Basic Analysis of PowerShell Payload
Disclaimer: This is for educational purposes only.
Tools Used
Step 1
Copy & paste the base64 script into CyberChef. I usually use an isolated VM with an offline version of CyberChef.

Step 2
Decode the base64 string and remove the null bytes. Once that is complete, you’ll see in the output, part of the Payload has been deobfuscated for us to look at before progressing to the next stage.

Output of Stage 2
$s=New-Object IO.MemoryStream(,[Convert]::FromBase64String("xxx"));IEX
(New-Object IO.StreamReader(New-Object IO.Compression.GzipStream($s,
[IO.Compression.CompressionMode]::Decompress))).ReadToEnd();
Step 3
Take the base64 string from the 2nd part of the deobfuscated payload and input this into a new CyberChef window. Decode the strings using From: base64 and Gunzip.

Partial Output of Stage 3
If ([IntPtr]::size -eq 8) {
[Byte[]]$var_code = [System.Convert]::FromBase64String('xxx')
for ($x = 0; $x -lt $var_code.Count; $x++) {
$var_code[$x] = $var_code[$x] -bxor 35
Step 4
Take the base64 string and input that into a new CyberChef window and use the recipe From: base64 and XOR Key: 35 Decimal.

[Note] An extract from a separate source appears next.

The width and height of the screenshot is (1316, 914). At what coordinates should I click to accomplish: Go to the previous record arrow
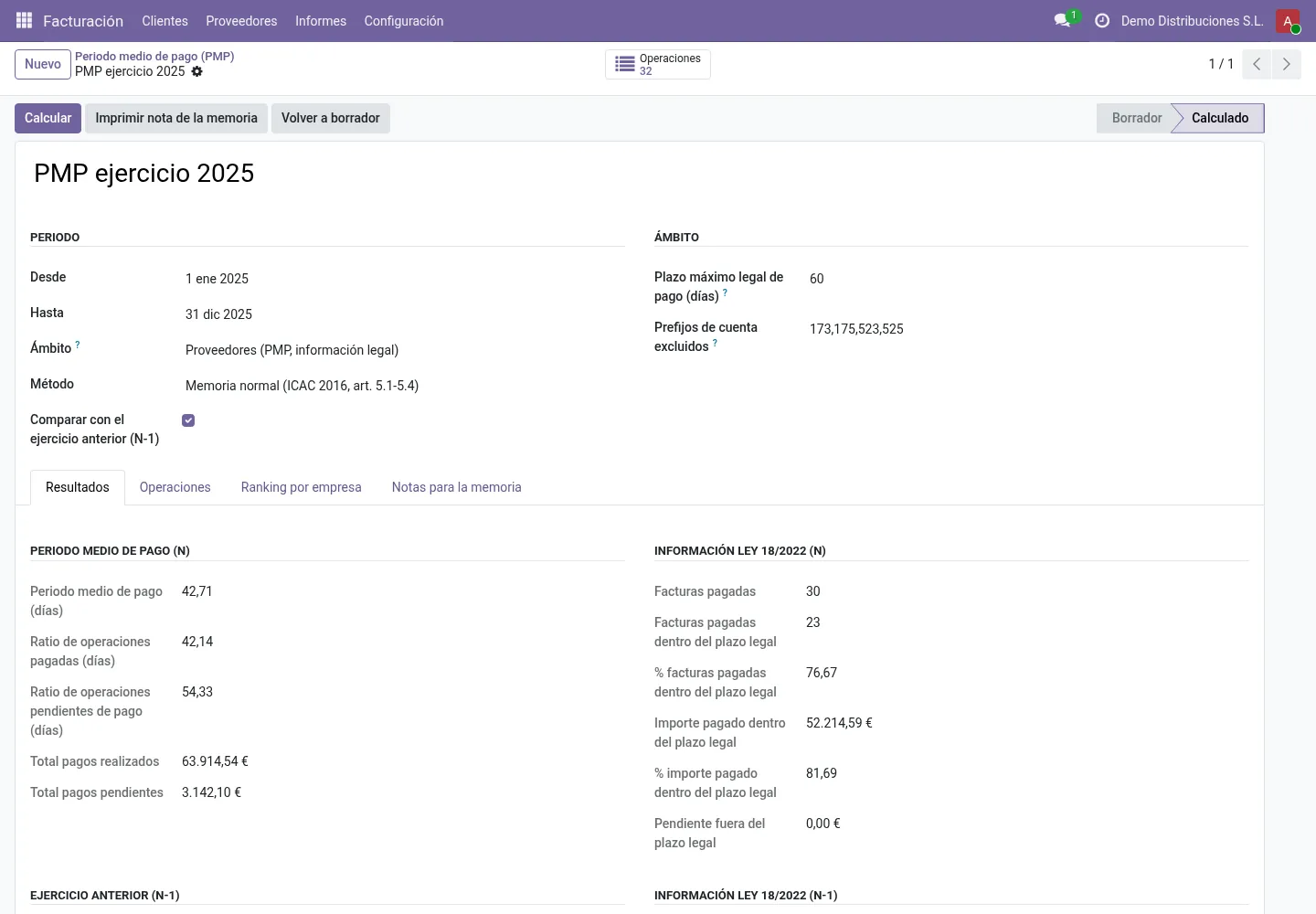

Strings found within the de-obfuscated code
Wininet
User-Agent: Mozilla/5.0 (compatible; MSIE 9.0; Windows NT 6.1; WOW64; Trident/5.0
192.168.37.131
Conclusion
From looking at the IP Address: 192[.]168[.]37[.]131 we can see this is not a public IP Address. 192[.]168 signifies that the payload may connect the victim to the host IP. It is likely the Threat Actor has gained persistence on the device with the 192[.]168 IP Address and once the victim has established connection, they’re able to exploit them.
From here, we’d check the host the PowerShell Payload was found on, and then take a look to see if the host IP 192[.]168[.]37[.]131 belongs to the customers organisation and investigate further.